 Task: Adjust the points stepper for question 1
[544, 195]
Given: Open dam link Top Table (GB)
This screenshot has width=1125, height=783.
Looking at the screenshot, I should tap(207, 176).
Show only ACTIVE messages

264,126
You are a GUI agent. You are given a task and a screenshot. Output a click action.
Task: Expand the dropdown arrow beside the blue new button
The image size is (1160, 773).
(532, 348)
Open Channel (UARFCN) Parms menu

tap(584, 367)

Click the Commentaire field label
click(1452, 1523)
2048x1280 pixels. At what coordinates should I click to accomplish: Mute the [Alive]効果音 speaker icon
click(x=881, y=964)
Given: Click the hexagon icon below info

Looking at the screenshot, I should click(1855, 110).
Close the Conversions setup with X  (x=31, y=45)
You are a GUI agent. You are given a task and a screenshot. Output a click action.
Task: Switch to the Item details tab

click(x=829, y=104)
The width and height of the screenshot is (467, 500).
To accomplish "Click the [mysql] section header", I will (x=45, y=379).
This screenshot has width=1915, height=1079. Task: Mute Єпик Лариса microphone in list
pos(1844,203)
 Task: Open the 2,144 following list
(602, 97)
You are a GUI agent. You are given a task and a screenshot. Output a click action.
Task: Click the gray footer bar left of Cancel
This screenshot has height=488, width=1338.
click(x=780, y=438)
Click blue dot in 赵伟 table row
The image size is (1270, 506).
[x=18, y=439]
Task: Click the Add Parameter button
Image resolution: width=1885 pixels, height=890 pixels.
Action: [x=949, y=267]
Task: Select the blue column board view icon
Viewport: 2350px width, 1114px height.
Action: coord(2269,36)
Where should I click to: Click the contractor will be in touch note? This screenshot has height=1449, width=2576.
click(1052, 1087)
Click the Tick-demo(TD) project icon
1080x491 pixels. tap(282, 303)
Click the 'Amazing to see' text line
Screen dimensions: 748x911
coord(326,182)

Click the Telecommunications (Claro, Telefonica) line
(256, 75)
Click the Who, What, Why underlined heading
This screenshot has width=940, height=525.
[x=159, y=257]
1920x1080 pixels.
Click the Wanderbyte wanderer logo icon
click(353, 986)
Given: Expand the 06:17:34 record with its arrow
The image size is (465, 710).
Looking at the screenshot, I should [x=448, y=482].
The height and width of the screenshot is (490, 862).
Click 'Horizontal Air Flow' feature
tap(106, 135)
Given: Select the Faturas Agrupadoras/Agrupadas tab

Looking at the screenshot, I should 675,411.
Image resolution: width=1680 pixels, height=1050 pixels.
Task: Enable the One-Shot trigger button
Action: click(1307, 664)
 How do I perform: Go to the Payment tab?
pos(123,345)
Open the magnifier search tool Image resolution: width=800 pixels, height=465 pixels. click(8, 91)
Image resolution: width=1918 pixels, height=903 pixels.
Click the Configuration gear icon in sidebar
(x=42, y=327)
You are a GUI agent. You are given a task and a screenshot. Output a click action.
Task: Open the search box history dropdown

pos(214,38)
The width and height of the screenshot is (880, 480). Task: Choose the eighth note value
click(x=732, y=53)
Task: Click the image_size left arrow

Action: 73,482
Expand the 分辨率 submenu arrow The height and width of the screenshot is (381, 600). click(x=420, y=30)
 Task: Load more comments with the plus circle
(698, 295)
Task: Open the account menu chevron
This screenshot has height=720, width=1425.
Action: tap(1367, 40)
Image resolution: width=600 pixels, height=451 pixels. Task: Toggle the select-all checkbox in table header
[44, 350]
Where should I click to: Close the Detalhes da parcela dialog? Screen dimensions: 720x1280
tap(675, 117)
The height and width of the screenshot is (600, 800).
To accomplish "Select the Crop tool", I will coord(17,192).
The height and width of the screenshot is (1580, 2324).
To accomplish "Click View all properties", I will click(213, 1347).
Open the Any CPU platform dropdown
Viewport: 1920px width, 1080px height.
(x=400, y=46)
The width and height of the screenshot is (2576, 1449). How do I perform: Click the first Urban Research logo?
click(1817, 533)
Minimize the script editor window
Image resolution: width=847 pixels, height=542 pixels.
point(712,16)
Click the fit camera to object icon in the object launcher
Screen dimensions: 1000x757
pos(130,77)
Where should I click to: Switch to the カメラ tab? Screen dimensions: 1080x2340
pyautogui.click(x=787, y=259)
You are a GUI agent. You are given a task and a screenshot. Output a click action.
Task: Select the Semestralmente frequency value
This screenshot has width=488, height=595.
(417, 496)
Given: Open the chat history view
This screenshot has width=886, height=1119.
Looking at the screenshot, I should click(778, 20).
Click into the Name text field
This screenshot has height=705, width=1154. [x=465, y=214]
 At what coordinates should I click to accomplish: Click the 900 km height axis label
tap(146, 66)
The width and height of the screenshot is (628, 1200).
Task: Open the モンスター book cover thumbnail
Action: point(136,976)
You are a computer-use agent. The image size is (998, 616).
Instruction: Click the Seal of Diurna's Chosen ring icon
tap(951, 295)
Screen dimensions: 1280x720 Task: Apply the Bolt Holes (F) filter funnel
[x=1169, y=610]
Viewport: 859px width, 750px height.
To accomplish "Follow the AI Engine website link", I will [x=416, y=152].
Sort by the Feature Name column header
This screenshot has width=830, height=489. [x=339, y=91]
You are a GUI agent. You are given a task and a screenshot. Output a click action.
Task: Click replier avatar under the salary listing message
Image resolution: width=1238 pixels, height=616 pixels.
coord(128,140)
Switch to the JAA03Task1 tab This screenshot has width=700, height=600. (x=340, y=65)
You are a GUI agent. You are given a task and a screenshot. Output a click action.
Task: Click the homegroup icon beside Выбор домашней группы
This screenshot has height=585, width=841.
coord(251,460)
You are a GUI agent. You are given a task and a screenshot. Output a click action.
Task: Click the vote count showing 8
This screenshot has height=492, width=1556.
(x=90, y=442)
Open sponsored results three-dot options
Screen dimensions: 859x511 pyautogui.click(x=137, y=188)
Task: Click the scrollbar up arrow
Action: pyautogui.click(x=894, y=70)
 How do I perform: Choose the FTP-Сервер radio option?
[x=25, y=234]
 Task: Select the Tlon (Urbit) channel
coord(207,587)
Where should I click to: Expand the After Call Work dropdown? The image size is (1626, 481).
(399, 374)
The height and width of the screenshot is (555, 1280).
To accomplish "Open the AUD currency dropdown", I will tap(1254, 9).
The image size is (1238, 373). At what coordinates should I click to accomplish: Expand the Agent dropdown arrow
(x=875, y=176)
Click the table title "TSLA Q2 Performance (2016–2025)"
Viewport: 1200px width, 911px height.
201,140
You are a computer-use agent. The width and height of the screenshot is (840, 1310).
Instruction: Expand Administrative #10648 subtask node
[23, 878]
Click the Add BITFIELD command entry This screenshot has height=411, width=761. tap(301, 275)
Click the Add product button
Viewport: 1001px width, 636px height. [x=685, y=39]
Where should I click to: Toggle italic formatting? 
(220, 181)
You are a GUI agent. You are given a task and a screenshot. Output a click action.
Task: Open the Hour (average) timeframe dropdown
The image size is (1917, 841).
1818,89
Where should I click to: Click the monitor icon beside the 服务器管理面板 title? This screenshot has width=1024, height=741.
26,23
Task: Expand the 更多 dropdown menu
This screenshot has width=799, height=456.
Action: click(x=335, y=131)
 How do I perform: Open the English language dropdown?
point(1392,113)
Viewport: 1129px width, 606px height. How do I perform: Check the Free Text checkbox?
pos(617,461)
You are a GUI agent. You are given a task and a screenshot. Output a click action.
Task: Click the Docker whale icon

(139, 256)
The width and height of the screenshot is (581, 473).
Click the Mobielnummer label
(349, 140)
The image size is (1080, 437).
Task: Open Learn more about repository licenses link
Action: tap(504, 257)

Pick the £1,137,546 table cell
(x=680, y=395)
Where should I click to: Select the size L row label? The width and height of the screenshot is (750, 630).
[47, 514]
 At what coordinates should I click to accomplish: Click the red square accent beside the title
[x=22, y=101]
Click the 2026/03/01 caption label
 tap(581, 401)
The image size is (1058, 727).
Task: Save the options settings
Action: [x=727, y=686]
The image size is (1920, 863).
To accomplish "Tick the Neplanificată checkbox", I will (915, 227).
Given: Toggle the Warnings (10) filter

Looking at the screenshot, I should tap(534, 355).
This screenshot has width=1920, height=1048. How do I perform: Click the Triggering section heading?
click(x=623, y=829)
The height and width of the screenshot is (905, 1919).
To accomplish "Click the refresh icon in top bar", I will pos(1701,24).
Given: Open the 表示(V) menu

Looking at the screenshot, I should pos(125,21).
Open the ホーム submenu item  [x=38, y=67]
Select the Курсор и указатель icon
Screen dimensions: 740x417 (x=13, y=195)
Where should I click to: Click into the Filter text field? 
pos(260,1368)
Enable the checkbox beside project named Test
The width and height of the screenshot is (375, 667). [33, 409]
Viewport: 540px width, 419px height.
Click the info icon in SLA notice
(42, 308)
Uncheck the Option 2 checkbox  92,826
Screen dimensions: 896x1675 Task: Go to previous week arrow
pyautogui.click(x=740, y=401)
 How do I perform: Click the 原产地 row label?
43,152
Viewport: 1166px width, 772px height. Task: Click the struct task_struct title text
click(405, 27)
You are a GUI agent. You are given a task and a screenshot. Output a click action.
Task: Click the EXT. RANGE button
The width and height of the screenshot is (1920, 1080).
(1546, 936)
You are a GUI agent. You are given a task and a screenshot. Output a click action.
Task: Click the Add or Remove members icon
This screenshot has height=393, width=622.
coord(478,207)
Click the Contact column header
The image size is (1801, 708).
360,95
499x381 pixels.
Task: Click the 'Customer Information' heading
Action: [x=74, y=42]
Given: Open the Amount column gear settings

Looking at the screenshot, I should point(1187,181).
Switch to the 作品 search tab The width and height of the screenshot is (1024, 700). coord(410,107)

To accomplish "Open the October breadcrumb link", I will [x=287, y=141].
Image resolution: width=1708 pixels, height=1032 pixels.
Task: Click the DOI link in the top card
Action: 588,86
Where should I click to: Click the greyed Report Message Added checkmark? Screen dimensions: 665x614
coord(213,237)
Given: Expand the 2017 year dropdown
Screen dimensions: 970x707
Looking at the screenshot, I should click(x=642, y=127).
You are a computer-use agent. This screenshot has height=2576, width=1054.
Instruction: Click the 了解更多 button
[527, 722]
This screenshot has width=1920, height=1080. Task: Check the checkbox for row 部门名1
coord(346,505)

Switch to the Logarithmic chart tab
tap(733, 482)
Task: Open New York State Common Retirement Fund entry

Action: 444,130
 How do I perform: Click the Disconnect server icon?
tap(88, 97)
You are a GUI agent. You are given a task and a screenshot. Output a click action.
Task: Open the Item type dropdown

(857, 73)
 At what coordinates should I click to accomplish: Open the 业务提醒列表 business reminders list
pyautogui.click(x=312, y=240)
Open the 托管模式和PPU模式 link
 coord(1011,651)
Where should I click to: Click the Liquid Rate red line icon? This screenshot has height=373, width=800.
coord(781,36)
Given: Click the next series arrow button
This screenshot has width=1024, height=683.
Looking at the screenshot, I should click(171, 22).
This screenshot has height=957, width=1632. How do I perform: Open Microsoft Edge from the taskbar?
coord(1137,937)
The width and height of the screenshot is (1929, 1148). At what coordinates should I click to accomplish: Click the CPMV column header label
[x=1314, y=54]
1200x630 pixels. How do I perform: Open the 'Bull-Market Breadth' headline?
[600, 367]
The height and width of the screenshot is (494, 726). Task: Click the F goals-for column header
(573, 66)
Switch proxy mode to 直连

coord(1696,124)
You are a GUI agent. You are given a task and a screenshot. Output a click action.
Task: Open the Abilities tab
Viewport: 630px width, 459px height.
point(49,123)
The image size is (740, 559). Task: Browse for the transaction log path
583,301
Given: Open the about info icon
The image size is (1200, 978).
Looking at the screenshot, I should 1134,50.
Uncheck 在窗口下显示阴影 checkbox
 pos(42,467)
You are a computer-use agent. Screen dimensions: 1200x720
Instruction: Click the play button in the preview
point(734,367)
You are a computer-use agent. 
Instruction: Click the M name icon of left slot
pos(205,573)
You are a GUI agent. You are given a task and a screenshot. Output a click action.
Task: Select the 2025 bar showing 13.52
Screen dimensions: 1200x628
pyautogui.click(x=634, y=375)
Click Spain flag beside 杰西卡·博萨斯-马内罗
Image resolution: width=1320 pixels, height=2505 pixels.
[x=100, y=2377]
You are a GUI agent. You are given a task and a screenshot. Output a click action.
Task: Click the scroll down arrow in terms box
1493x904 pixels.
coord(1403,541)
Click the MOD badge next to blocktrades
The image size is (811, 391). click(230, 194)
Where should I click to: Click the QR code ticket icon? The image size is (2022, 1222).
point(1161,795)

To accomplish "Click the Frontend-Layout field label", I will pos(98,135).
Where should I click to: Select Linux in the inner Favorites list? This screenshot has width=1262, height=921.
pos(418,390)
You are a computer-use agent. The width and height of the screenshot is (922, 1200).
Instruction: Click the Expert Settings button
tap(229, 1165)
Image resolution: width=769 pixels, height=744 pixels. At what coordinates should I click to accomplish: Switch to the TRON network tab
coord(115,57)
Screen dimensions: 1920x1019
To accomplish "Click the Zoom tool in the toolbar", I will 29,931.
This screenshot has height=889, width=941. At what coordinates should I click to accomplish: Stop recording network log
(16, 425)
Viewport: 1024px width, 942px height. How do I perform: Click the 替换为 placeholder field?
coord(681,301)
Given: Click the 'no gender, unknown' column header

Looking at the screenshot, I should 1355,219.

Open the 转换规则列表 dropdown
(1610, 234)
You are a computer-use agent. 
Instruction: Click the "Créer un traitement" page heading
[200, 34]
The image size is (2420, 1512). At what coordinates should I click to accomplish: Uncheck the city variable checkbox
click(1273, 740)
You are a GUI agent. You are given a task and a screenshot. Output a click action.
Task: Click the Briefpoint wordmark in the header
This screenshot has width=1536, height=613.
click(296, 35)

▶ **Exercise**
Starting at the beginning of the entries and ending with the line that contains "click(1452, 1523)", rewrite those lines with "stepper" changed to "counter" and everything else left as is.

▶ **Written solution**
 Task: Adjust the points counter for question 1
[544, 195]
Given: Open dam link Top Table (GB)
This screenshot has width=1125, height=783.
Looking at the screenshot, I should tap(207, 176).
Show only ACTIVE messages

264,126
You are a GUI agent. You are given a task and a screenshot. Output a click action.
Task: Expand the dropdown arrow beside the blue new button
The image size is (1160, 773).
(532, 348)
Open Channel (UARFCN) Parms menu

tap(584, 367)

Click the Commentaire field label
click(1452, 1523)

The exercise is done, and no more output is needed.